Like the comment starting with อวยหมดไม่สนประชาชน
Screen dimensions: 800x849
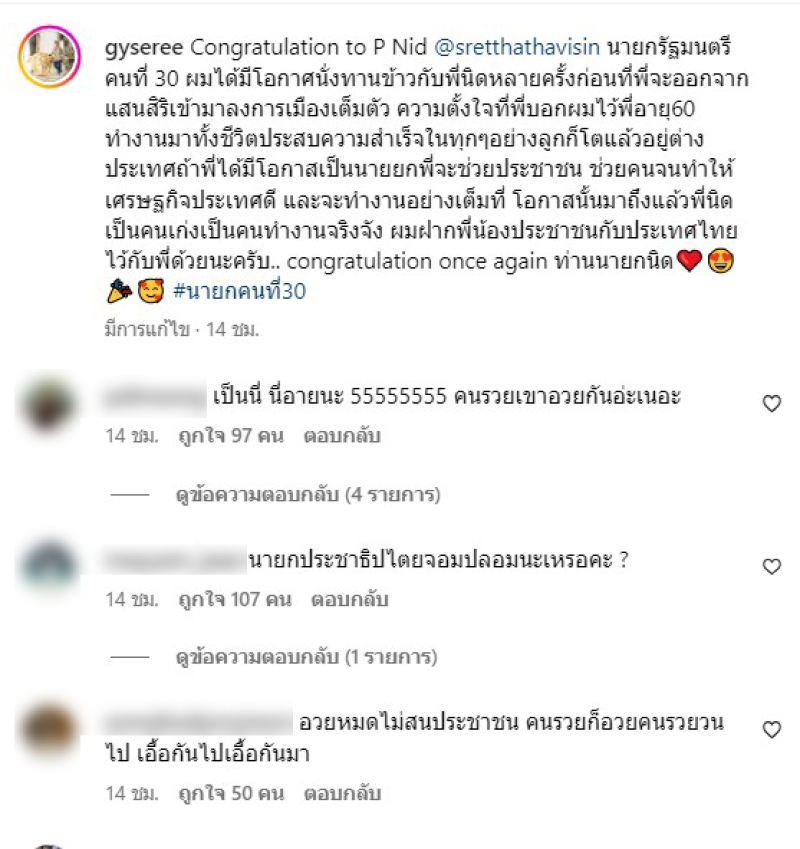[772, 729]
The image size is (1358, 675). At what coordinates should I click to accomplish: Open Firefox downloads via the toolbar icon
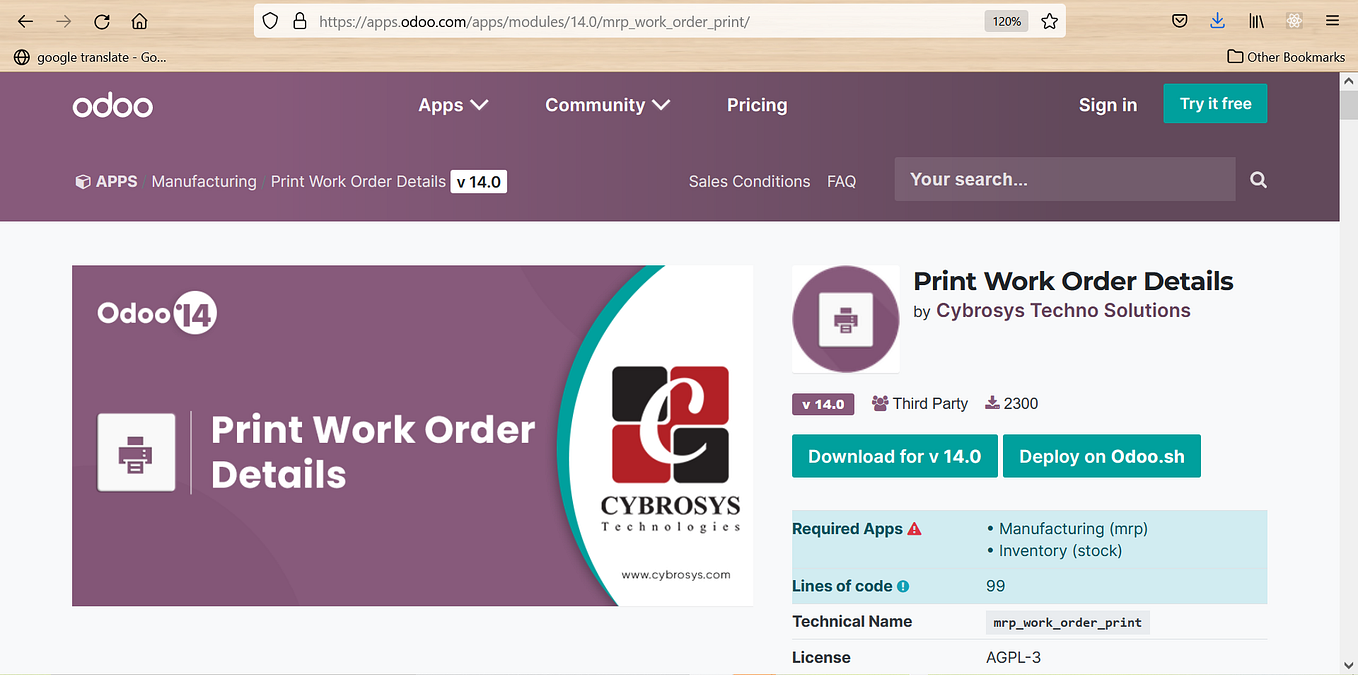[x=1217, y=20]
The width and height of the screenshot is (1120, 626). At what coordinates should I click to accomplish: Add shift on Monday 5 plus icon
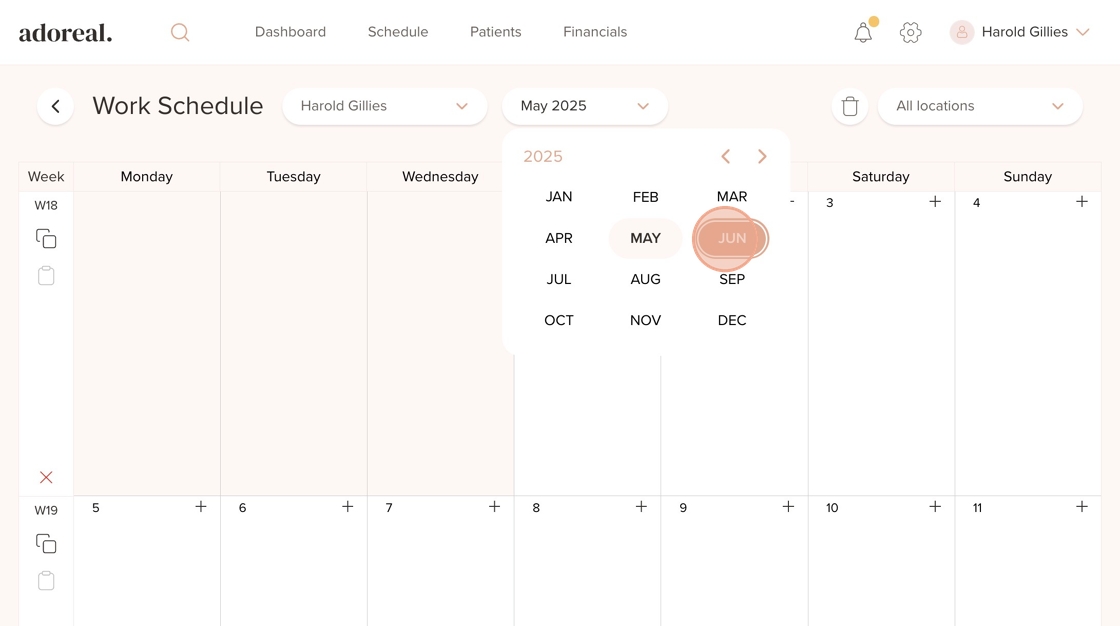click(x=201, y=507)
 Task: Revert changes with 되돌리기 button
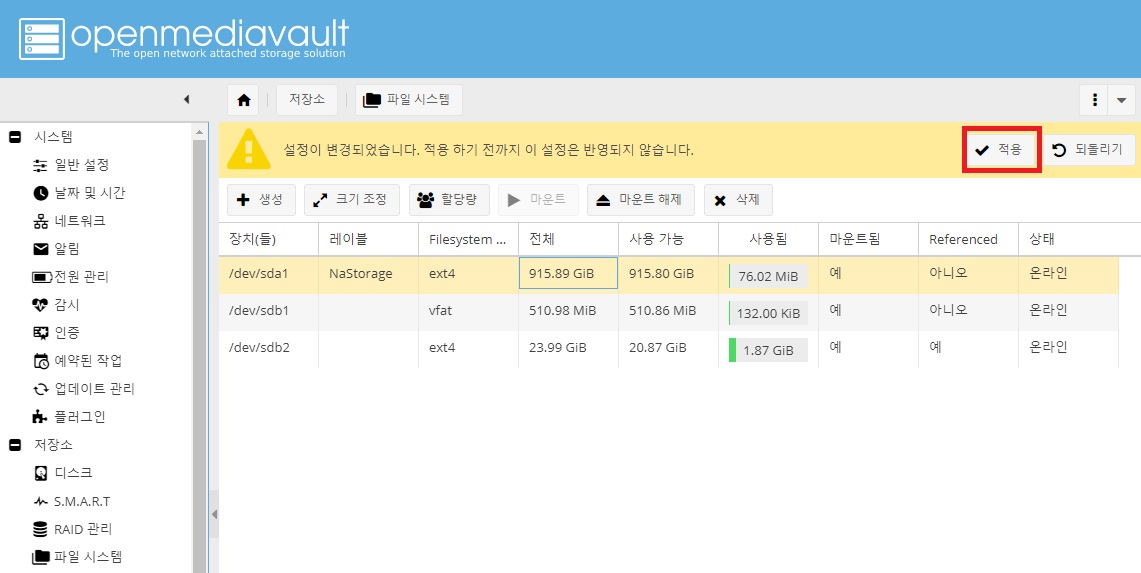click(1089, 150)
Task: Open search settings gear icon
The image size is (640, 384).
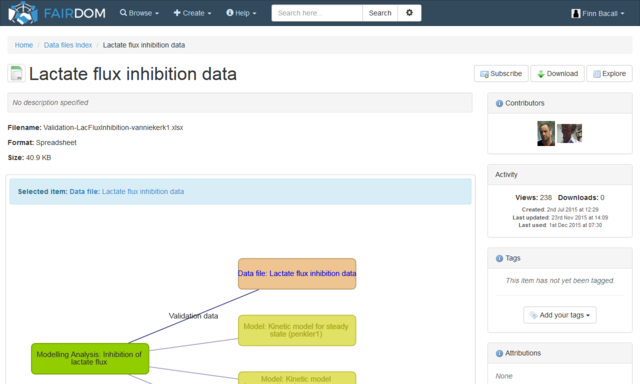Action: (x=409, y=13)
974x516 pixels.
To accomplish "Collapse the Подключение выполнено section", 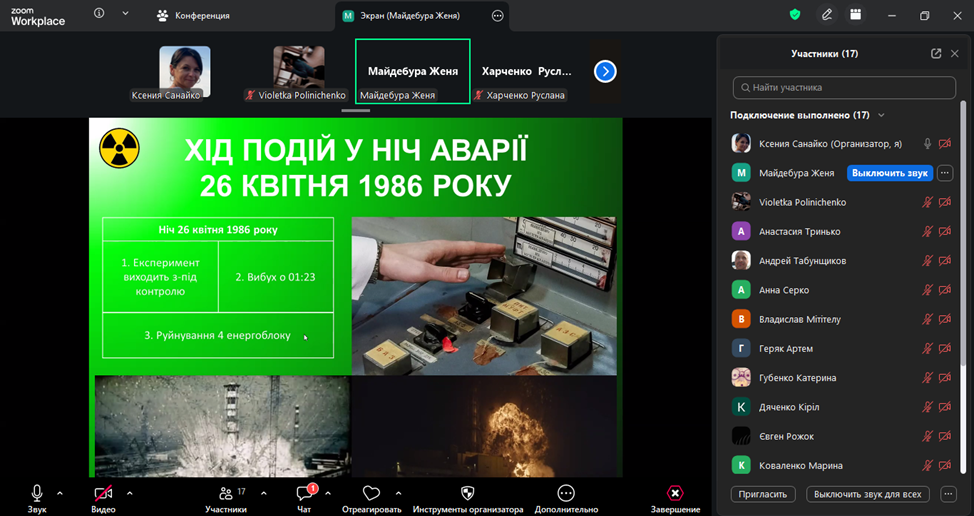I will tap(881, 115).
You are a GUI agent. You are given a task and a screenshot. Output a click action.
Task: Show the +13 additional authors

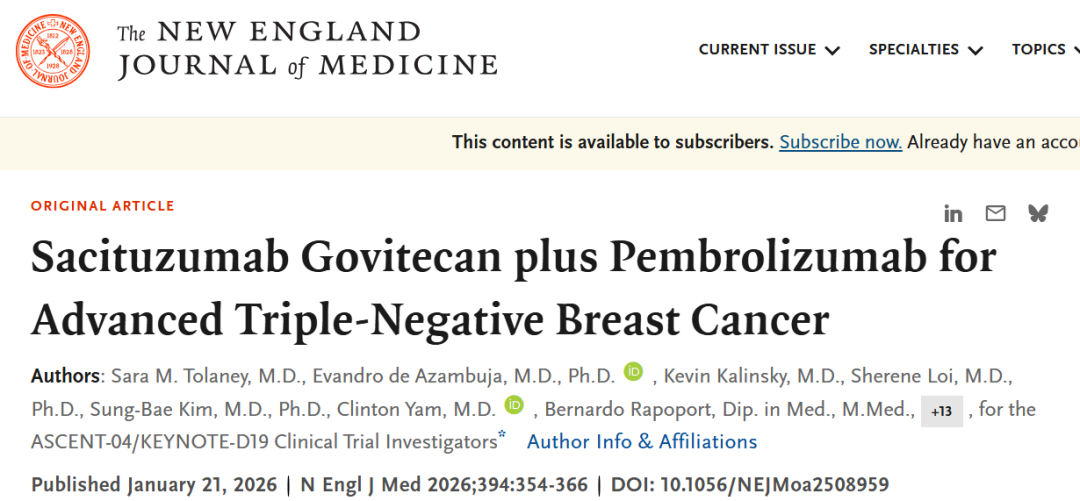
######
◆ Activity:
Set down exactly, and only, the lines from the one holding "You are a GUI" to the end of the records above, leaving every picture out.

◆ Response for this exercise:
You are a GUI agent. You are given a task and a screenshot. Output a click action.
Task: Show the +13 additional authors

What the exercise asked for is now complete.